Lines before the one with "Instruction: Open the" are left out; return that line and all that follow it, exactly, through the end of the data.

=== Begin Enclosure ===

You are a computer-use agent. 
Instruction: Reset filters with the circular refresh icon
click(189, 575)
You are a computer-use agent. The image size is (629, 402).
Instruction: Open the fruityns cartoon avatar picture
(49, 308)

=== End Enclosure ===

WORKED SOLUTION -
Instruction: Open the fruityns cartoon avatar picture
(49, 308)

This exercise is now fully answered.